Washing the Flag Favorite 

Practitioner: 

Date: 

May 1 2000

Location: 

Lima Peru

“It might not seem that an act of public laundry could unsettle a president with a well-deserved reputation for inflexibility, corruption, and brutality. But mass washing ceremonies were a key element in getting rid of Peru’s unpopular president, Alberto Fujimori, after more than a decade in power.

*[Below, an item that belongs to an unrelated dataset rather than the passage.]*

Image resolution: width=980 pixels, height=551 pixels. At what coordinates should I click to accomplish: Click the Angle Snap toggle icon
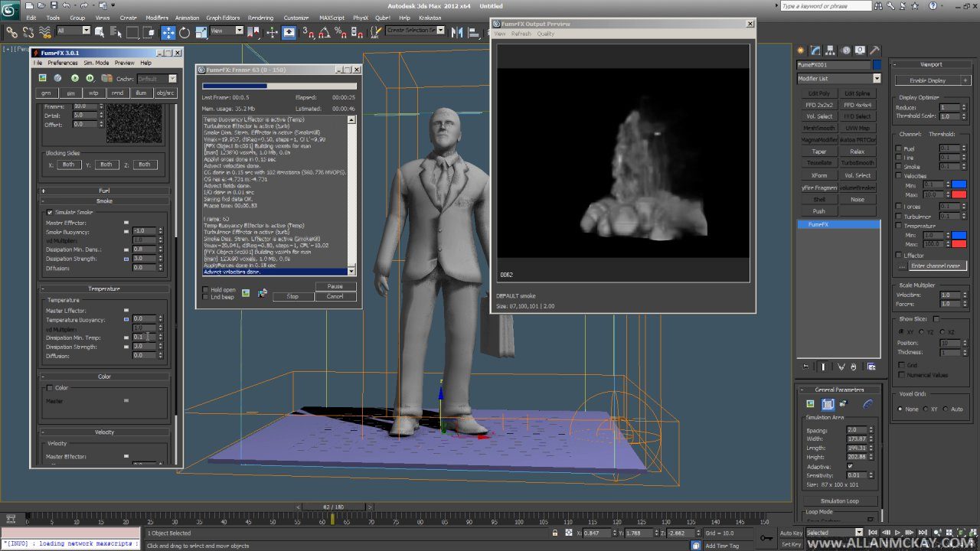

In May 2000, thousands started gathering every Friday, from noon until three, on Plaza Mayor in the Peruvian capital, Lima. The main focus: washing the red-white-red-striped flag. The crowds wanted to show that Peru, and its flag, had become badly soiled. The authorities reacted with intimidation and threats. Vladimiro Lenin Montesinos, head of the “security services, complained about this “cancer,” and suggested that the flag washers were terrorists. But still the lava la bandera —wash-the-flag—protests continued. As actor and protester Miguel Iza declared: “I just want a clean country.”

The protests spread across the country. Hundreds of thousands took part. Eventually, the lava la bandera action achieved its aim. Five months after the protests began, Fujimori stepped down. (He resigned by fax while on a visit to Japan.) Washing the flag, said the Peruvian daily La República in its end-of-millennium roundup, was “a ritual that we Peruvians will never forget.”

In 2009, Fujimori (extradited from Chile two years earlier) was jailed for twenty-five years for the killings committed under his rule. Peruvian flags are now clean.

Excerpt From: John Jackson and Steve Crawshaw, Small Acts of Resistance: How Courage, Tenacity, and Ingenuity Can Change the World.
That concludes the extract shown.